Current tools and arrangements are not providing any predictability nor do they ensure scaling-up of
climate finance. The necessary predictability depends on the extent to which developed countries
provide clarity on future climate finance through to 2020 and beyond. Hence, Lima should decide to
craft a 2020 finance roadmap providing details how the $100bn will be met, as outlined above.
2. How can these strengthen in-country decision-making processes and mobilize further funding and
investments while encouraging the engagement of non-state actors?
Any efforts to strengthen in-country processes will depend to a large extent on capacity, including
institutional capacity. The direct access model of the Adaptation Fund (and soon the Green Climate
Fund) is an approach that helps create this capacity and hence should be further strengthened,
moving as much decision-making on climate finance as possible to the country level.
Developing countries are already investing their own scarce resources in addressing climate change.
In countries that have begun to track climate expenditures evidence shows that domestic spending
outstrips international support.
Providing the resources countries actually need to implement their national plans/strategies is a first
step towards creating the enabling environment for other non-state actors to follow suit
3. How can Parties ensure that articulating the current arrangements into a robust institutional framework and
an effective information system provide the necessary transparency and predictability in the provision and
used of climate finance towards a post 2020 world?

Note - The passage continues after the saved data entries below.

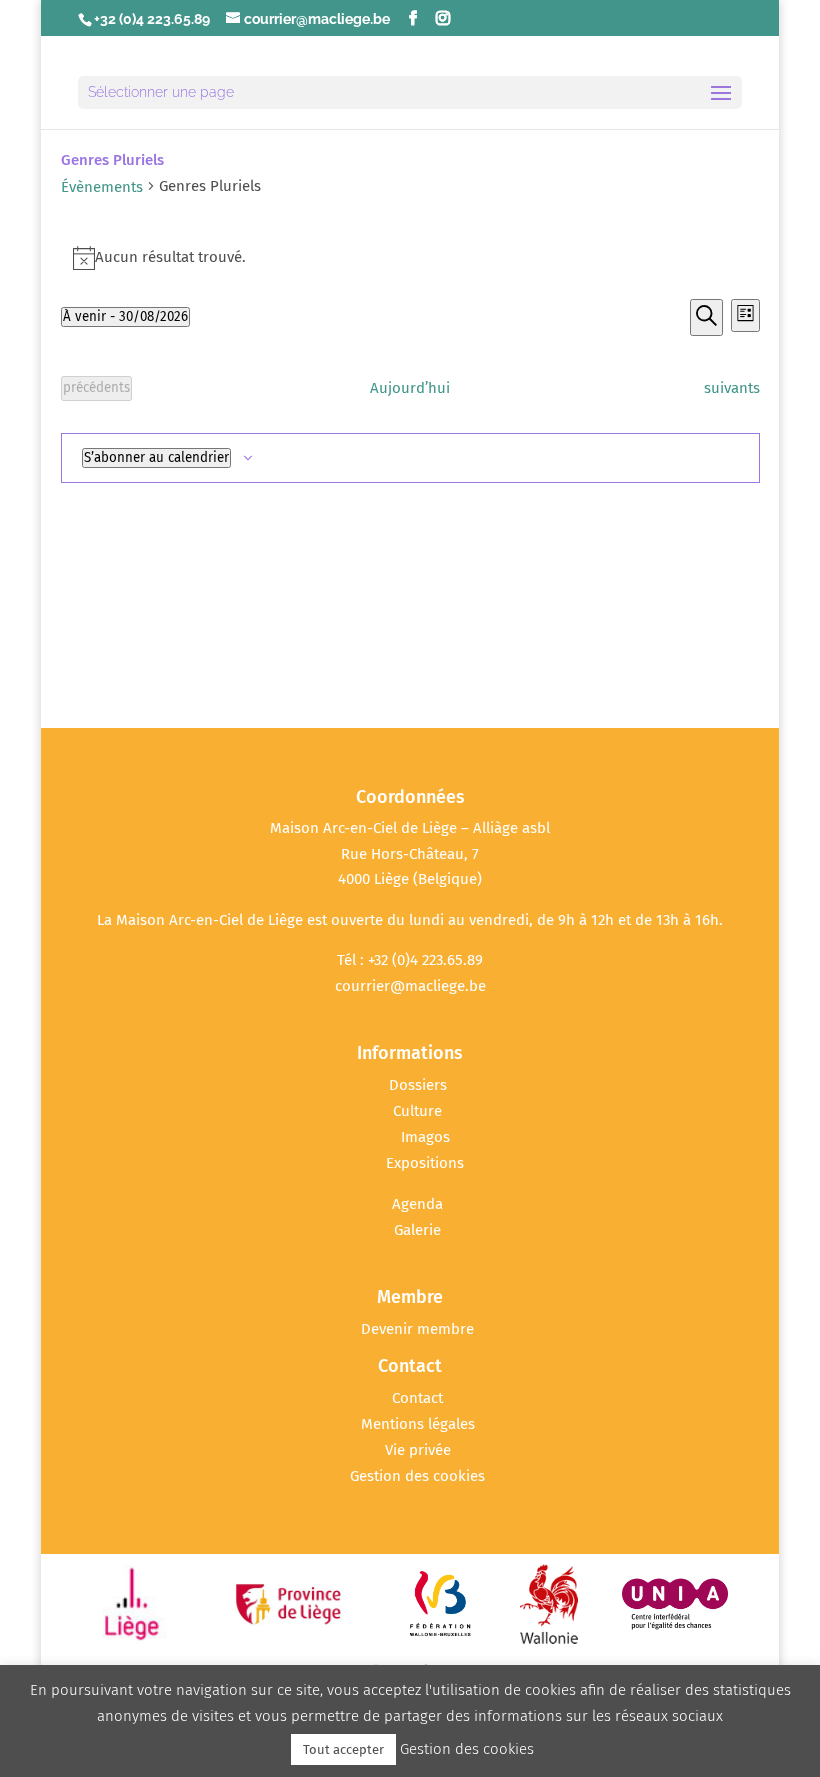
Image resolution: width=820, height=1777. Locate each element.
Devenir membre (417, 1329)
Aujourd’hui (410, 388)
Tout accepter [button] (343, 1749)
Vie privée (418, 1450)
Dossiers (418, 1085)
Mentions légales (418, 1424)
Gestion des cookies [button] (417, 1476)
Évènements (102, 187)
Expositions (425, 1163)
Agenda (417, 1204)
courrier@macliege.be (410, 986)
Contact (417, 1398)
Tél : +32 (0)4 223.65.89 (410, 960)
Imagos (425, 1137)
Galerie (417, 1230)
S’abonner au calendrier (156, 458)
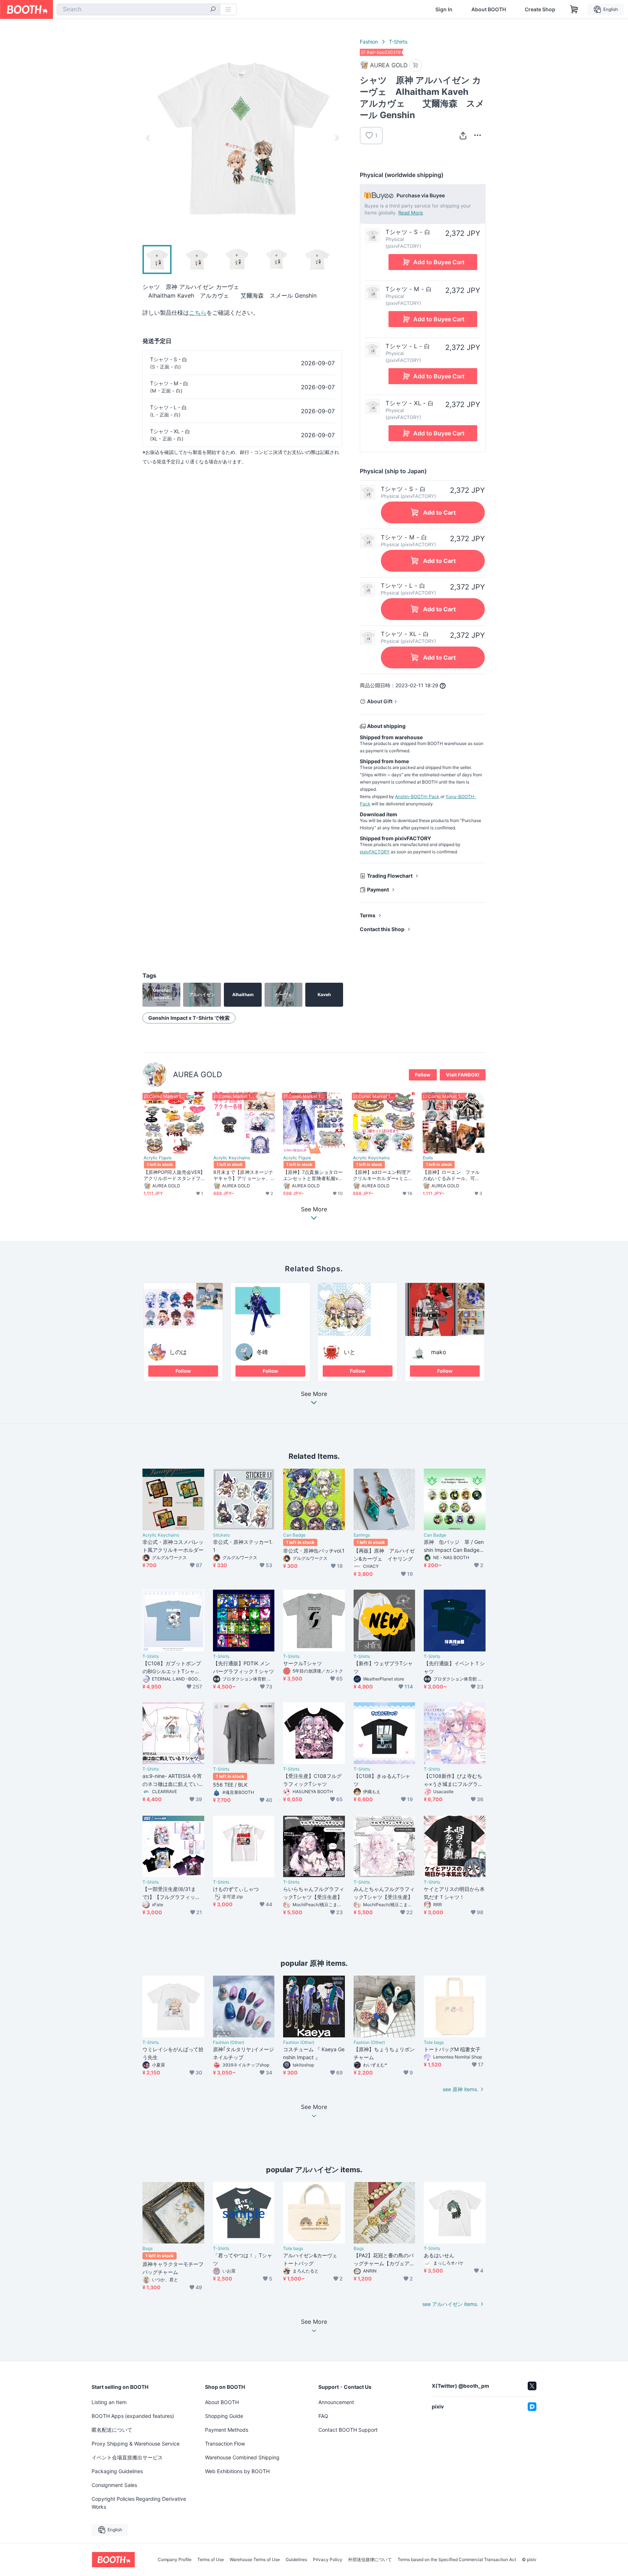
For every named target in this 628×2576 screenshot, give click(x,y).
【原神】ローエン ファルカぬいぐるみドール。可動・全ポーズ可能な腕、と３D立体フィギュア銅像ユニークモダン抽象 (453, 1175)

Creating the much-needed predictability in the provision of climate finance is key but it requires that
developed countries provide the information necessary hence ministers in Lima should agree to
craft a 2020 finance roadmap providing details how the $100bn will be met, as outlined above.
Adopt a robust and honest Measuring, Reporting and Verification (MRV) system for climate finance
agree on what counts (common definition) and how to account for it, implement an exclusion list, stop
double counting, ensure that climate finance is new and additional and allow for recipient country
verifications (not just trusting contributors word).